The Google Directory is a dump of the Open Directory Project (dmoz.org),
which shows the PageRank for listed documents similarly to the Google
Toolbar display scaled and by means of a green bar. In contrast
to the Toolbar, the scale is from 1 to 7. The exact value is not
displayed, but it can be determined by the divided bar respectively
the width of the single graphics in the source code of the page
if one is not sure by looking at the bar.

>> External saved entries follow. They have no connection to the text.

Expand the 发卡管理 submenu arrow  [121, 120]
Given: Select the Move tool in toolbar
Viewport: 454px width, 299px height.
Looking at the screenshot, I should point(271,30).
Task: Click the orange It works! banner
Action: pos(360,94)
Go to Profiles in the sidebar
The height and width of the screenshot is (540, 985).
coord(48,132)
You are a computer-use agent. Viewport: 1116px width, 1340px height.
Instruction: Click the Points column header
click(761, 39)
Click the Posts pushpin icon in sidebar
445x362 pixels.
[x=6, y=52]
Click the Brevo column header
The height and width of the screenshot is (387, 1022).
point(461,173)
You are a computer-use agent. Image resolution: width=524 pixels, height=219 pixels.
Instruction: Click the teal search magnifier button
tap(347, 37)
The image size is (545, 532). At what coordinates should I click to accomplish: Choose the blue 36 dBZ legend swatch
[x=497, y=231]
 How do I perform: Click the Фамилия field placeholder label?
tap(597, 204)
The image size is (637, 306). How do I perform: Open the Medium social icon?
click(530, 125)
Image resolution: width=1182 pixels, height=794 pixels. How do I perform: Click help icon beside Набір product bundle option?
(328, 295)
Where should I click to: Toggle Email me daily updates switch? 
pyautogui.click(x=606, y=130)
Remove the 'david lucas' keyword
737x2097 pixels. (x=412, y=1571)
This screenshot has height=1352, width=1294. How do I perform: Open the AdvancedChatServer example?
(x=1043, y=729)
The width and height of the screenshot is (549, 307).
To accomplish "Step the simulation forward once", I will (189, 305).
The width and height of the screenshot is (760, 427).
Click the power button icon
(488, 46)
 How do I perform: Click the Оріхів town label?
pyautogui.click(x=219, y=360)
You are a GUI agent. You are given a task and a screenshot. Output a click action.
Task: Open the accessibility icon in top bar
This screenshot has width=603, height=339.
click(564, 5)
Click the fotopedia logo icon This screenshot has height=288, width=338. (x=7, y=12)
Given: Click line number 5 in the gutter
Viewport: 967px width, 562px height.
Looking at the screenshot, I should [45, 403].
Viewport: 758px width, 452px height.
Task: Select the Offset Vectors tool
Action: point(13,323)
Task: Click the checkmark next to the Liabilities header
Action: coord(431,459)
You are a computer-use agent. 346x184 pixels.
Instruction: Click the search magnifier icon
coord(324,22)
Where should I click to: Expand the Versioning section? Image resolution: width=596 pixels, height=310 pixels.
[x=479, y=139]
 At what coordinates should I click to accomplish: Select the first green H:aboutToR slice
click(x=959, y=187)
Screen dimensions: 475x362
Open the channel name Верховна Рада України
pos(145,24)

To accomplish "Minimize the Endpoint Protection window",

By comparing the Toolbar PageRank of a document
with its Directory PageRank, a more exact estimation of a pages
PageRank can be deduced, if the page is listed with the ODP. This
connection was mentioned first by Chris
Raimondi.

Especially for pages with a Toolbar PageRank of
5 or 6, one can appraise if the page is on the upper or the lower
end of its Toolbar scale. It shall be noted that for the comparison
the Toolbar PageRank of 0 was not taken into account. It can easily
be verified that this is appropriate by looking at pages with a
Toolbar PageRank of 3. However, it has to be considered that for
a verification pages of the Google Directory respectively the ODP
with a Toolbar PageRank of 4 or lower have to be chosen, since otherwise
no pages linked from there with a Toolbar PageRank of 3 will be
found.
|